De notre correspondant
E N 1975 sortait sur les écrans américains un film du réalisateur tchèque Milos Forman, « Vol au-dessus d'un nid de coucous » qui a fait grand bruit, non seulement dans le public, du fait de sa qualité, mais dans la communauté médicale parce qu'il présentait l'électrochoc comme une thérapie barbare.
Pendant le quart de siècle qui a suivi, cette procédure a été pratiquement bannie de l'arsenal thérapeutique américain, à cause de la très mauvaise réputation que le film lui avait faite. Mais elle n'a pas été condamnée par les autorités médicales et, aujourd'hui encore, l'électrochoc est avalisé par l'American Medical Association, la National Mental Health Association et l'American Psychiatric Association. Du beau monde, en quelque sorte.
Cependant, bien que la thérapie électroconvulsive (ECT) soit pratiquée désormais sous anesthésie, très peu de patients et très peu de familles autorisent les médecins à se servir de cette méthode pour soigner une dépression.
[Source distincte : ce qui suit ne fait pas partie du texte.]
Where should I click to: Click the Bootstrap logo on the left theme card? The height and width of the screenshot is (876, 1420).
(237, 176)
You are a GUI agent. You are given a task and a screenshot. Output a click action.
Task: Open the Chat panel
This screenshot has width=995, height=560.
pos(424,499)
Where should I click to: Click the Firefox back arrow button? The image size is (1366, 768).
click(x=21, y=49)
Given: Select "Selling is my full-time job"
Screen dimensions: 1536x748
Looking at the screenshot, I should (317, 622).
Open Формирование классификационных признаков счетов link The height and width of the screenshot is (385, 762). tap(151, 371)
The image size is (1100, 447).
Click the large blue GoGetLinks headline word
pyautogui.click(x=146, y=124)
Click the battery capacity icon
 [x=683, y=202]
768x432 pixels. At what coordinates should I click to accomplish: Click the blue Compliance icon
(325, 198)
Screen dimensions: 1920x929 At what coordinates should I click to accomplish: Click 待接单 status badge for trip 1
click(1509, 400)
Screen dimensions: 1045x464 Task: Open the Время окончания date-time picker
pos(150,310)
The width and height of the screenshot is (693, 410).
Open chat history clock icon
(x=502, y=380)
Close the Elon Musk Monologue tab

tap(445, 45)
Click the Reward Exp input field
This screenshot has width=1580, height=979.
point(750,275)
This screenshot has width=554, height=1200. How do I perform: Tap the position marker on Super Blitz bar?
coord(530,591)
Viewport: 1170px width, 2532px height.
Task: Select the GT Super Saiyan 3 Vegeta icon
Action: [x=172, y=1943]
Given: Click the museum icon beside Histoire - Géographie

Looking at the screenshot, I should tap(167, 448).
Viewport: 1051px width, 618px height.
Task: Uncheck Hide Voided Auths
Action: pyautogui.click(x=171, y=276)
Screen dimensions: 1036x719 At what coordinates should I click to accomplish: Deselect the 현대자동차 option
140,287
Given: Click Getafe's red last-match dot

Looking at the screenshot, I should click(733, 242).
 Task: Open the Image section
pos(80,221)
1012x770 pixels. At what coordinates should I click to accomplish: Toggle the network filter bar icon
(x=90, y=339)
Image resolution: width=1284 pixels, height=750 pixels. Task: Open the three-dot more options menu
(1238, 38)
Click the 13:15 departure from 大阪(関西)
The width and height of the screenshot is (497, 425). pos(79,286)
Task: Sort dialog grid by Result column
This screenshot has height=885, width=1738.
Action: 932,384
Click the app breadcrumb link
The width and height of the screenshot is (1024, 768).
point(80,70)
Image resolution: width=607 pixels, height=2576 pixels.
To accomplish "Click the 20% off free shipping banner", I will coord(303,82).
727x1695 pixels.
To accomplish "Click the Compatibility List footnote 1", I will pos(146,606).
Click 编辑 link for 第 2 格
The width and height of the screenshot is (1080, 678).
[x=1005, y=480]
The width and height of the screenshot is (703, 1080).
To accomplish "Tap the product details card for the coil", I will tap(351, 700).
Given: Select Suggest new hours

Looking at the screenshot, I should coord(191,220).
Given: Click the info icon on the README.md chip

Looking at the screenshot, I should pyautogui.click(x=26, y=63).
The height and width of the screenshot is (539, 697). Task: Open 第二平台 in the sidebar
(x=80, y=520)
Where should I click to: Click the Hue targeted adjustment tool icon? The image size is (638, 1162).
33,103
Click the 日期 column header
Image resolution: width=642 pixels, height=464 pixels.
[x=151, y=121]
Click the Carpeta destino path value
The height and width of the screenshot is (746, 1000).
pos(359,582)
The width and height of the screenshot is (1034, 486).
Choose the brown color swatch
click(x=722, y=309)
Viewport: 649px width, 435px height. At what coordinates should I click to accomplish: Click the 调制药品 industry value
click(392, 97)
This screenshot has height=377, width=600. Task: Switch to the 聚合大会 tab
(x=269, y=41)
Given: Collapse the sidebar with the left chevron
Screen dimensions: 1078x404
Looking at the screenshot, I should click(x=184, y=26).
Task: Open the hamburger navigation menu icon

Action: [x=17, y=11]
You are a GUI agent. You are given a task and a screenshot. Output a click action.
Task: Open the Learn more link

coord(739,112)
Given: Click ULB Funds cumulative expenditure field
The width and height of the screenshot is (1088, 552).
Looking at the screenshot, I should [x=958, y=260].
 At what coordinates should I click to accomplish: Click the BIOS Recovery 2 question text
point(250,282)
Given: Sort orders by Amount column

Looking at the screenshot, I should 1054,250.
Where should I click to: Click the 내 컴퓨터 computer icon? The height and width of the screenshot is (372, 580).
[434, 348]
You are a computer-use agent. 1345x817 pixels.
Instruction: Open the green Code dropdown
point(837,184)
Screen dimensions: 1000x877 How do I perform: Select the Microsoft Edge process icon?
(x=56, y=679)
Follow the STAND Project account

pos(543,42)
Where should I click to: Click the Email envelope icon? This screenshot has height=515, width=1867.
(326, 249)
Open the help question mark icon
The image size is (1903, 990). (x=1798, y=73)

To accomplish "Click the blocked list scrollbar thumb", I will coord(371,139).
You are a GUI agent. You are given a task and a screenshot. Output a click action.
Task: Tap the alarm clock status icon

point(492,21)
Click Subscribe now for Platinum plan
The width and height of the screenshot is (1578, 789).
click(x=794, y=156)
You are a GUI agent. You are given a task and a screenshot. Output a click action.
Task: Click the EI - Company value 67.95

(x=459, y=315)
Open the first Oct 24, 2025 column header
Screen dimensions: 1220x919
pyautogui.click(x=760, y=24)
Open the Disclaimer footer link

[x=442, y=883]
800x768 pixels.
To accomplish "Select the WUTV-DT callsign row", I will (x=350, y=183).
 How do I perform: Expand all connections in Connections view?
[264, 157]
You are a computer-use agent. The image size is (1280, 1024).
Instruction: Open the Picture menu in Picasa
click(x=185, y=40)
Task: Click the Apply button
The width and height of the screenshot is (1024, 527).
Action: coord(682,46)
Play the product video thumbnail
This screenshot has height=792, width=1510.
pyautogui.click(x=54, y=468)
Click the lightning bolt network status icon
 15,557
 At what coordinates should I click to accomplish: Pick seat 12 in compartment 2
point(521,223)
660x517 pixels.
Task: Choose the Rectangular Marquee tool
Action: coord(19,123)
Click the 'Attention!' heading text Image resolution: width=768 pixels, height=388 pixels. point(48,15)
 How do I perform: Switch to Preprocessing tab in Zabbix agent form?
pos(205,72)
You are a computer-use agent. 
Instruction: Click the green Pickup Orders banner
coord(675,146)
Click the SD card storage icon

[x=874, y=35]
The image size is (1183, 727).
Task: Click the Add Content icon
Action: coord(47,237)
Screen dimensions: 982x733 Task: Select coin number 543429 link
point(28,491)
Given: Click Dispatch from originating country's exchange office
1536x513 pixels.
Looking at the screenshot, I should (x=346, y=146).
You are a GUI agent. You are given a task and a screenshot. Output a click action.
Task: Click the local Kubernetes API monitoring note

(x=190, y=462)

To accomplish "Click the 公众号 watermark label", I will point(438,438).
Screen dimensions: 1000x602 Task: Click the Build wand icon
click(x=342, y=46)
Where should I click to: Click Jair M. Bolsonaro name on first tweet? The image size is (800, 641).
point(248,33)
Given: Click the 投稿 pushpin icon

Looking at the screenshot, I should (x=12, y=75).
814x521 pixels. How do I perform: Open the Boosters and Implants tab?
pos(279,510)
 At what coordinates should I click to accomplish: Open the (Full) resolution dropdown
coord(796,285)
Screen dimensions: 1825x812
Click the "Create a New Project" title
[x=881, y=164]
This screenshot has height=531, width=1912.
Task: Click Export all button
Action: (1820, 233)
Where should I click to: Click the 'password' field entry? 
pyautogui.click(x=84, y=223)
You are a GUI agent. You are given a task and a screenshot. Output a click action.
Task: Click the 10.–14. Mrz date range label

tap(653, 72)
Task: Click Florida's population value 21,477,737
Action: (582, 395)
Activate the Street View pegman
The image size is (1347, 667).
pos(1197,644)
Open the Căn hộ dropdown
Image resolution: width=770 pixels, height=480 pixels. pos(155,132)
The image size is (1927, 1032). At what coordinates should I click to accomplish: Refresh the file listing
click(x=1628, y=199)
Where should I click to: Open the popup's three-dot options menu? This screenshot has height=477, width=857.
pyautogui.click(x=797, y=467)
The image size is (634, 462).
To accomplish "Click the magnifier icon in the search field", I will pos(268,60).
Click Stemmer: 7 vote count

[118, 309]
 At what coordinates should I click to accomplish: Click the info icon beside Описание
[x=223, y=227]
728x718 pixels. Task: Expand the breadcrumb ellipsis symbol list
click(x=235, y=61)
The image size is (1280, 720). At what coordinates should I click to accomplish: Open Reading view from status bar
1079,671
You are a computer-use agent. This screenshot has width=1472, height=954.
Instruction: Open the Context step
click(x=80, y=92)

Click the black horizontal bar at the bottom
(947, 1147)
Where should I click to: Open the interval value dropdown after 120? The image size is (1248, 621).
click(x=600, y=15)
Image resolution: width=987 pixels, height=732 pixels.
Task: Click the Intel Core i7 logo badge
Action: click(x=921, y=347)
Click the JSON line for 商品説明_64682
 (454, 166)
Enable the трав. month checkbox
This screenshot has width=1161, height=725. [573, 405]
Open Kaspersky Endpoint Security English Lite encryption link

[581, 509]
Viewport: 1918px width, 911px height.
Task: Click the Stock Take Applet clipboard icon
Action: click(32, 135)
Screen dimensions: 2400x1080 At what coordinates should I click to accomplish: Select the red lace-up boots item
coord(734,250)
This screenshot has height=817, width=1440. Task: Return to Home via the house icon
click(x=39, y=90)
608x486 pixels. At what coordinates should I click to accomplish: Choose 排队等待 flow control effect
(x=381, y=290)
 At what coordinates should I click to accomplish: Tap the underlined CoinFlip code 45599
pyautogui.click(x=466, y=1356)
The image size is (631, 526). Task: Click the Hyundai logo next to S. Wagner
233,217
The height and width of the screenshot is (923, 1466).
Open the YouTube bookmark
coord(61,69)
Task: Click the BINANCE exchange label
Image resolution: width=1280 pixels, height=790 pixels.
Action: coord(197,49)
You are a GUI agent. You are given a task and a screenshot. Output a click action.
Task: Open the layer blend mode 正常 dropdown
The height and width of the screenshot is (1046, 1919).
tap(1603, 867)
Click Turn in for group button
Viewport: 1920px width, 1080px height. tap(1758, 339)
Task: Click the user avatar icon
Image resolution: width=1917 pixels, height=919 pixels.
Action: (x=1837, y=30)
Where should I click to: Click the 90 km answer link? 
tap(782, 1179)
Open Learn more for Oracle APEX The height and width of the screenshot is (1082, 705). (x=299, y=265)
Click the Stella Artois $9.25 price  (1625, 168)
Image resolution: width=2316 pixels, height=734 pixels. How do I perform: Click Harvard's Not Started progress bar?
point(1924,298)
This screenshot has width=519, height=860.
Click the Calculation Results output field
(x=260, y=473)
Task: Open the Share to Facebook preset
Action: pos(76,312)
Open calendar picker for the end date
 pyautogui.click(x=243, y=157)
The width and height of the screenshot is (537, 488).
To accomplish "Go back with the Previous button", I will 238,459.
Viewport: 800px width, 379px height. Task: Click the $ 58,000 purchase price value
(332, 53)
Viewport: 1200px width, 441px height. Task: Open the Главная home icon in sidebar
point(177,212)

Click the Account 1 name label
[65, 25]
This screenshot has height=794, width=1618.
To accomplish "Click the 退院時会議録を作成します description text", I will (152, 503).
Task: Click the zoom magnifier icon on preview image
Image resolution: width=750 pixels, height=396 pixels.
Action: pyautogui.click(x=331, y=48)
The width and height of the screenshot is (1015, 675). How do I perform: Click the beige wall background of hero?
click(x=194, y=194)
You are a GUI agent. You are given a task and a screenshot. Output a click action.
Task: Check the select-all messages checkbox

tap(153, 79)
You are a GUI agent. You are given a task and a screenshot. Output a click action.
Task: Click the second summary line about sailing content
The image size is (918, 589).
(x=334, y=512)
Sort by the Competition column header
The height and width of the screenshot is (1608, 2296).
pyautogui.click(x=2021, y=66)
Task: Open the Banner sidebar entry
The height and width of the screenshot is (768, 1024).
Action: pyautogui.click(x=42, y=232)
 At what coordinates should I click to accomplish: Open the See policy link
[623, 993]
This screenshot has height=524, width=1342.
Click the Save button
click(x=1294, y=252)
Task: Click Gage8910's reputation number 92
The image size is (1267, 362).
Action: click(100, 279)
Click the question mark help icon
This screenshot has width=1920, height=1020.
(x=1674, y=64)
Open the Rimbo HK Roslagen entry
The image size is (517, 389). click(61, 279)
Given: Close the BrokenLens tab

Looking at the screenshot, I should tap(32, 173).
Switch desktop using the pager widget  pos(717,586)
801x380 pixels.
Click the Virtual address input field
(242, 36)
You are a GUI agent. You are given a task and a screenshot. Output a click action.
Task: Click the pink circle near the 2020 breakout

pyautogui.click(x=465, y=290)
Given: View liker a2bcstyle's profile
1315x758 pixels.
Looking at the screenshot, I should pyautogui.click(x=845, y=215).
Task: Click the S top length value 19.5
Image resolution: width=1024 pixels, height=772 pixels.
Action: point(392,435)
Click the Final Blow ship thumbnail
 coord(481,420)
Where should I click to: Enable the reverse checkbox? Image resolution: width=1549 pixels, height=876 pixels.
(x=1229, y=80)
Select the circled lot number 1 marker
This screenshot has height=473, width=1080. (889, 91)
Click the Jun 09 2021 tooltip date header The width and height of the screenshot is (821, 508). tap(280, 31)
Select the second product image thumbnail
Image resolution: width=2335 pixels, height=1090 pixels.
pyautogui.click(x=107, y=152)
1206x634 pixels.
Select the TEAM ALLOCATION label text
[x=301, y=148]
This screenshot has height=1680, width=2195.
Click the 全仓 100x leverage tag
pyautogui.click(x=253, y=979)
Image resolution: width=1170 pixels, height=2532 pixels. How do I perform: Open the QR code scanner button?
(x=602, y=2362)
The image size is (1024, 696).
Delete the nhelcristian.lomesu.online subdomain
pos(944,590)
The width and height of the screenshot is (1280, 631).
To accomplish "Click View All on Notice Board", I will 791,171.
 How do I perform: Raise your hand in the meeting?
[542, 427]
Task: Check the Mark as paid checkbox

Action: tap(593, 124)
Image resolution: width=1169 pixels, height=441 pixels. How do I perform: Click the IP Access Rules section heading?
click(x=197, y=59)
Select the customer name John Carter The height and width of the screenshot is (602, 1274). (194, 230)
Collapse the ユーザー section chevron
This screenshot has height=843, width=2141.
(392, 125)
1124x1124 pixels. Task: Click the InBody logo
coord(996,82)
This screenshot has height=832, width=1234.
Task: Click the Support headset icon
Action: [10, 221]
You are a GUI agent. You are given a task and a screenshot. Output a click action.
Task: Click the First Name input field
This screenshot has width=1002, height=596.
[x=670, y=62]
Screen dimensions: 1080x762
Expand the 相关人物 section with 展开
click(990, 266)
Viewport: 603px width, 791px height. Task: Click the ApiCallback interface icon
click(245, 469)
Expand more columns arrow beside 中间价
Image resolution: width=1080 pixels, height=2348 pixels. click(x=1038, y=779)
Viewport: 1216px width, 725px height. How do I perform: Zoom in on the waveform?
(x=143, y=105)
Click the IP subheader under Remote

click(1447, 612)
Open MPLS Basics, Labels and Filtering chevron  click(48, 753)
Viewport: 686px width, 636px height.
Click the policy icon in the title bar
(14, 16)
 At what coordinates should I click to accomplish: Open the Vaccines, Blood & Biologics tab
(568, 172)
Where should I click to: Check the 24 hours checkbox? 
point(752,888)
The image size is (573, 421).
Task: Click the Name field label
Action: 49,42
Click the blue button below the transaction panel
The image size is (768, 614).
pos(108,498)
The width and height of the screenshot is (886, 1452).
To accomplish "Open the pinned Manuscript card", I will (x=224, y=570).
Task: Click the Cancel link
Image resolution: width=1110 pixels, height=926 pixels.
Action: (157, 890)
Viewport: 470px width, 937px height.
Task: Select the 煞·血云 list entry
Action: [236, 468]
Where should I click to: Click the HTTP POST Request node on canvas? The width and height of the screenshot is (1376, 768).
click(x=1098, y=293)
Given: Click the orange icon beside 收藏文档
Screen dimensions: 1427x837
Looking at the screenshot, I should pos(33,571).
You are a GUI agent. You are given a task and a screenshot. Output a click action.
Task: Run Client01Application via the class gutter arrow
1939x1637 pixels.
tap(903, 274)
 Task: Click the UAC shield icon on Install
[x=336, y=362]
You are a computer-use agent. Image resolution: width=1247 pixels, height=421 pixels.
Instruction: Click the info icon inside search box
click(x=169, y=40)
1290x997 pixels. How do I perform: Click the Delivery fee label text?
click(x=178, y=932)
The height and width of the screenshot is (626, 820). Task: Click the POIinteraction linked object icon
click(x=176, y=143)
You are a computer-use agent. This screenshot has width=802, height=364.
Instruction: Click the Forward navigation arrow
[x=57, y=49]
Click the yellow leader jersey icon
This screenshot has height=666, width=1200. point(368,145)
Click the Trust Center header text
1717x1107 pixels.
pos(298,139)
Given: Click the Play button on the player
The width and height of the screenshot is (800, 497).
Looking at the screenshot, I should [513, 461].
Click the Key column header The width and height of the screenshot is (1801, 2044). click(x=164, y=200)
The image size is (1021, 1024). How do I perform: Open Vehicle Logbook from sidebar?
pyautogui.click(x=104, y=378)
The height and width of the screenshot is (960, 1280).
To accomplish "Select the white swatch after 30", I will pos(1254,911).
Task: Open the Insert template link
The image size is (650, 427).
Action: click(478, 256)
Professeur de psychiatrie à l'université Columbia, le Dr Harold Sackeim a toujours été l'un des partisans les plus ardents de la méthode. Et, pour en souligner les effets positifs, il s'est lancé dans une étude comprenant 84 patients qui souffraient d'une dépression sévère. Les résultats de ce travail ont été publiés dans le « Journal of the American Medical Association » (JAMA) du 14 mars. Il montre que 84 % des patients traités par électrochoc ont fait une rechute dans un délai de six mois ou moins. Des études antérieures ont montré que le taux de rechutes dans le même délai n'est que de 20 % avec un traitement médicamenteux et de 50 % sans traitement aucun.
Un débat primordial
Le Dr Sackeim est probablement embarrassé mais, dans l'article qu'il publie dans le « JAMA », il écrit quand même que la thérapie électroconvulsive (ECT) est, à ses yeux, la meilleure procédure à suivre, et que son étude montre simplement qu'il faut accompagner l'ECT d'une médication. Quant au rédacteur en chef adjoint du « JAMA », le Dr Richard Glass, il préfère écrire, dans un éditorial associé que, quoi qu'il en soit, « il est temps de faire sortir l'ECT de l'ombre », phrase énigmatique qui signifie sans doute que des études plus larges et aux conclusions indiscutables sont souhaitables. Dans un pays où la dépression sévère affecte 10 % des gens âgés de 18 ans et plus, soit 17 millions de personnes, le débat n'est pas accessoire. Or le Dr Glass poursuit son éditorial dans des termes contradictoires : « Pour traiter la dépression sévère, l'ECT est la méthode qui a produit les effets les plus impressionnants et ont atténué les symptômes dans 50 à 90 % des cas », écrit-il. Mais enfin, ajoute-t-il curieusement, « en y regardant bien, provoquer des convulsions chez un patient avec du courant électrique peut apparaître comme une façon bien étrange de traiter une maladie ».
Le Dr Peter Breggin ne le lui envoie pas dire : l'étude, affirme-t-il, « admet clairement que le choc électrique est sans valeur ». Linda Andre, directrice du Groupe pour la vérité en psychiatrie, une association anti-ECT, critique le Dr Sackeim pour ses liens avec l'industrie : l'étude a été financée par le National Institute for Mental Health (NIMH), mais aussi par MECTA, fabricant de matériel pour l'électrochoc. Le Dr Sackeim répond qu'il a travaillé pour MECTA et a touché des honoraires, mais qu'il n'a pas placé d'argent dans l'entreprise.
Même les médecins favorables à l'ECT (qui existe depuis une soixantaine d'années) soulignent ses effets secondaires, notamment la perte de mémoire qui affecte à terme les patients. En 1972, le candidat démocrate à la vice-présidence des Etats-Unis, Thomas Eagleton, a dû renoncer à sa candidature quand la presse révéla qu'il avait subi des électrochocs ; ce qui montre que le public considère ce traitement comme un dernier recours, d'où on ne sort pas complètement indemne.